» **The exercise**:
Rename "GUI agent" as "web navigation agent" everywhere in the lines below and keep all else the same. Leave the pictures out of your answer.

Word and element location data
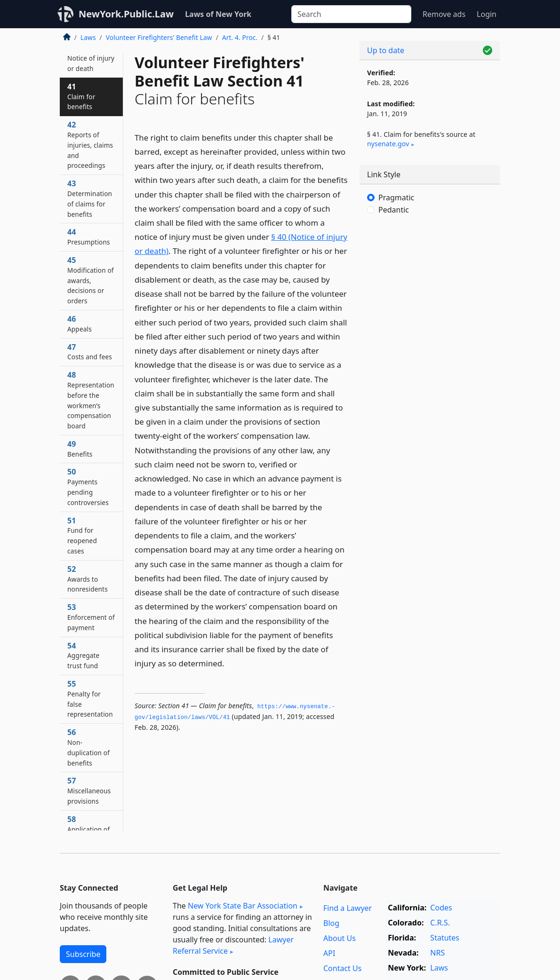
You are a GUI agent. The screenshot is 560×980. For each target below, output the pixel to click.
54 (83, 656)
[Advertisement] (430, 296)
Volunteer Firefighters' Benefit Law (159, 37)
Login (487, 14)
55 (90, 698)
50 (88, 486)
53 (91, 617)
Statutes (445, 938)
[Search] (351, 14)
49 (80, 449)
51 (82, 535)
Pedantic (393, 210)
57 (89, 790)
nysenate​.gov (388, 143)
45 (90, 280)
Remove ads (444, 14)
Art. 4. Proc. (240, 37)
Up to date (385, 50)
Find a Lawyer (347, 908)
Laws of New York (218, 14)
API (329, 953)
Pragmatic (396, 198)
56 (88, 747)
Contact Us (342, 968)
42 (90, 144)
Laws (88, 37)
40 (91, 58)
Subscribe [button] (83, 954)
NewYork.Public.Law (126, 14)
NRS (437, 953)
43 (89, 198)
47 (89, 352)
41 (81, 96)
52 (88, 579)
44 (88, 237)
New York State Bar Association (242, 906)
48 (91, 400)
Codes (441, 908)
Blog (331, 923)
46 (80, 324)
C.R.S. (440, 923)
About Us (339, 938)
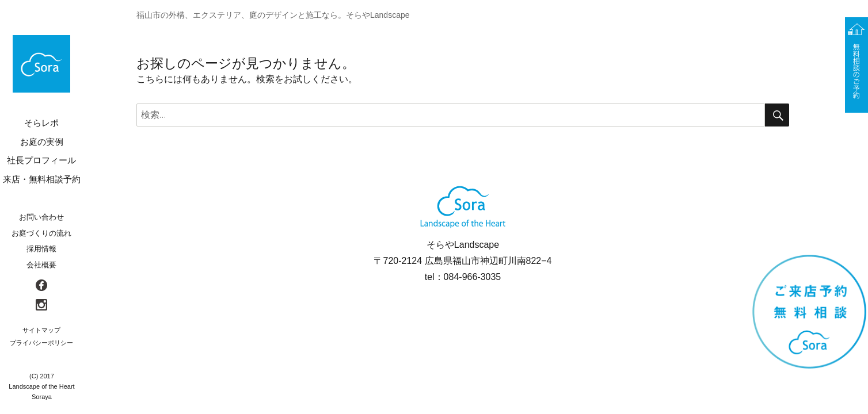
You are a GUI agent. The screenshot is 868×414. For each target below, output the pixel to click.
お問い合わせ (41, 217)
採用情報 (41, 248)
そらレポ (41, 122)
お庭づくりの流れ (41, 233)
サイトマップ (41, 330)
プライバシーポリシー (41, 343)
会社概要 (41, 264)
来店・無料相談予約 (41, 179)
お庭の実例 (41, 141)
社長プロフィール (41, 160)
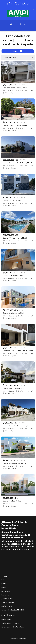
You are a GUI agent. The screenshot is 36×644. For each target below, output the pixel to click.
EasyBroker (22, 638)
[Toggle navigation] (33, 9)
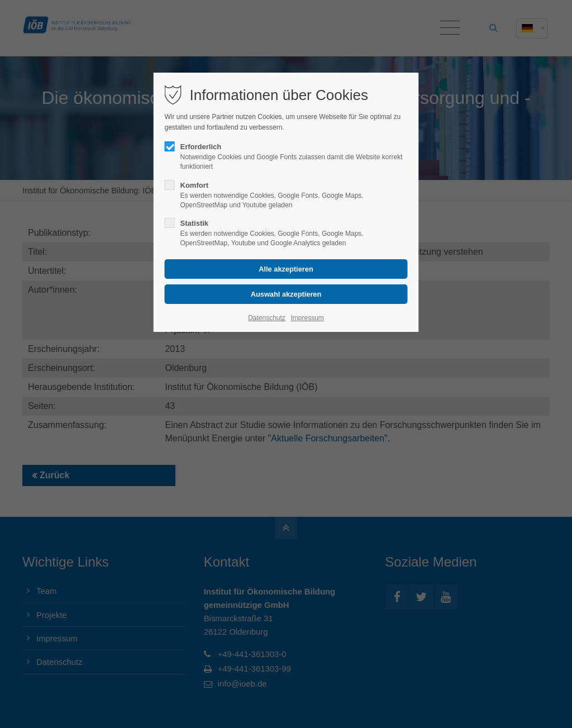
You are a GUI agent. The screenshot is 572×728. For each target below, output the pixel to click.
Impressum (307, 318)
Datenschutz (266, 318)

» **Complete output**:
You are a web navigation agent. The screenshot is 560×980. For each target below, output the pixel to click.
54 (83, 656)
[Advertisement] (430, 296)
Volunteer Firefighters' Benefit Law (159, 37)
Login (487, 14)
55 (90, 698)
50 (88, 486)
53 (91, 617)
Statutes (445, 938)
[Search] (351, 14)
49 (80, 449)
51 (82, 535)
Pedantic (393, 210)
57 (89, 790)
nysenate​.gov (388, 143)
45 (90, 280)
Remove ads (444, 14)
Art. 4. Proc. (240, 37)
Up to date (385, 50)
Find a Lawyer (347, 908)
Laws of New York (218, 14)
API (329, 953)
Pragmatic (396, 198)
56 (88, 747)
Contact Us (342, 968)
42 (90, 144)
Laws (88, 37)
40 (91, 58)
Subscribe [button] (83, 954)
NewYork.Public.Law (126, 14)
NRS (437, 953)
43 (89, 198)
47 (89, 352)
41 (81, 96)
52 (88, 579)
44 (88, 237)
New York State Bar Association (242, 906)
48 (91, 400)
Codes (441, 908)
Blog (331, 923)
46 (80, 324)
C.R.S. (440, 923)
About Us (339, 938)
You are a web navigation agent. The screenshot is 868×414. For each target below, output the pixel to click.
お問い合わせ (41, 217)
採用情報 (41, 248)
そらレポ (41, 122)
お庭づくりの流れ (41, 233)
サイトマップ (41, 330)
プライバシーポリシー (41, 343)
会社概要 (41, 264)
来店・無料相談予約 (41, 179)
お庭の実例 (41, 141)
社長プロフィール (41, 160)
You are a web navigation agent. The screenshot is 36×644. For each target below, output the pixel to click.
EasyBroker (22, 638)
[Toggle navigation] (33, 9)
You are a web navigation agent. The screenshot is 572×728. For each target below, output the pixel to click.
Impressum (307, 318)
Datenschutz (266, 318)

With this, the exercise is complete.